Via the National Review, military historian Victor Davis Hanson explains why -- regretfully -- there isn't a robust constituency for Arab democracy in America.

This is lamentable because democracy in Arabia is the only way to ensure global security.

Mr. Hanson writes:

In short, the promotion of democracy has been an orphan policy, without any parentage of past support or present special interests. It proved to be easily caricatured all at once as naïve by the right and imperialistic on the left. Thus on the war The American Conservative is now almost indistinguishable from the Nation.

Only by understanding this labyrinth of competing interests can we see why the most successful election in Middle East history, birthed by the United States, gained almost no immediate thanks or praise, here or abroad.

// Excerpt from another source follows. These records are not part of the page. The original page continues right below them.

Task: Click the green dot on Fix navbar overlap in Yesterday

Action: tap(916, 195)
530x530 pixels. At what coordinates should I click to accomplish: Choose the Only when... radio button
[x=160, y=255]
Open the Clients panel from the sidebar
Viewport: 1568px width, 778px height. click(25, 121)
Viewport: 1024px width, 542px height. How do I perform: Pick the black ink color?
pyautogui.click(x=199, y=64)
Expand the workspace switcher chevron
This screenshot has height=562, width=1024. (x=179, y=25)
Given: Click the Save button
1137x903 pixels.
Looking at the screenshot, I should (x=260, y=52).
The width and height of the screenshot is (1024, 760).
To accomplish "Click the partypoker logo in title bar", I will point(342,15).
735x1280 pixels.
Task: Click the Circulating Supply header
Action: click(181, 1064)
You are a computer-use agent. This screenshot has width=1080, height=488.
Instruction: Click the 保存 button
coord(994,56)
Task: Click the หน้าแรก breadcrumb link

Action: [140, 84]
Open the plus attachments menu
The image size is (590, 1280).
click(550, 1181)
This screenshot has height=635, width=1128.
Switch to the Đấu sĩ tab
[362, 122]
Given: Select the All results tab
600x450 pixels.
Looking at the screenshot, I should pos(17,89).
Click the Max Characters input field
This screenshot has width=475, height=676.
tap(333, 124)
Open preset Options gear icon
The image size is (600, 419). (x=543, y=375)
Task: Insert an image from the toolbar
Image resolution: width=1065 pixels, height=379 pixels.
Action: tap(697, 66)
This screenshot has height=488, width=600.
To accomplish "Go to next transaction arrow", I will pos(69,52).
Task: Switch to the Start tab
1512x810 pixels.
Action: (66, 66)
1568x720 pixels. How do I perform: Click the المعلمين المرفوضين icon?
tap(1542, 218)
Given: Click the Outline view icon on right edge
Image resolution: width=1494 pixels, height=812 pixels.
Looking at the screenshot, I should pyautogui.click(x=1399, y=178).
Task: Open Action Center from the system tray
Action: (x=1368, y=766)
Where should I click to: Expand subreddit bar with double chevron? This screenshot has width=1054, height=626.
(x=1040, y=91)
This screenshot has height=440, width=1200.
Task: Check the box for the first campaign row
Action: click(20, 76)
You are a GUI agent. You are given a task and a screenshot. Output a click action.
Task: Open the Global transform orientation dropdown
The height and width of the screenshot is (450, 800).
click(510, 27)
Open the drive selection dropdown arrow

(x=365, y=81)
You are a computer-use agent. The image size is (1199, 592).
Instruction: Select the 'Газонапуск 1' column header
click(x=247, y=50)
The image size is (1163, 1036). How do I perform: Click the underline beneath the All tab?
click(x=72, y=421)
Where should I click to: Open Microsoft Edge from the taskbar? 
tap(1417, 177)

We don’t need Peoria or even a struggling Eastern European democracy, just the foundations for something that can allow Muslims to follow the lead of those who participate in government in India, Malaysia, or Turkey and accept the rule of law — and don’t strap on bombs to kill Americans with either government help or hurrahs from a disenfranchised mob. And we see results already right before our eyes. After all, there are really only two countries in the Middle East where thousands fight each day against Islamic terrorists who threaten their newly-won freedom — the legitimate governments in Kabul and Baghdad.

1 comment:

Knee Jerk said...


It is indeed a daunting prospect for Demos to flourish in that most barren of lands.
I suspect it has much more to do with the way these societies are organised and indeed the way they practise the main religion - Islam.
The overweening presence of Islam in the daily fabric has its own ramifications.
The concept of the Islamic Ummah is basically a supranational identity that does away with the concept of the nation state. When faced with an either or choice, most devout Muslims will obviously plump for the Ummah. This dream of a pan Islamic empire recognising no territorial boundaries is what is the main hurdle to organising societies in insular moulds.
Unless religion is relegated to the private sphere, this conflict is not about to go away soon.
This is largely what has happened in India.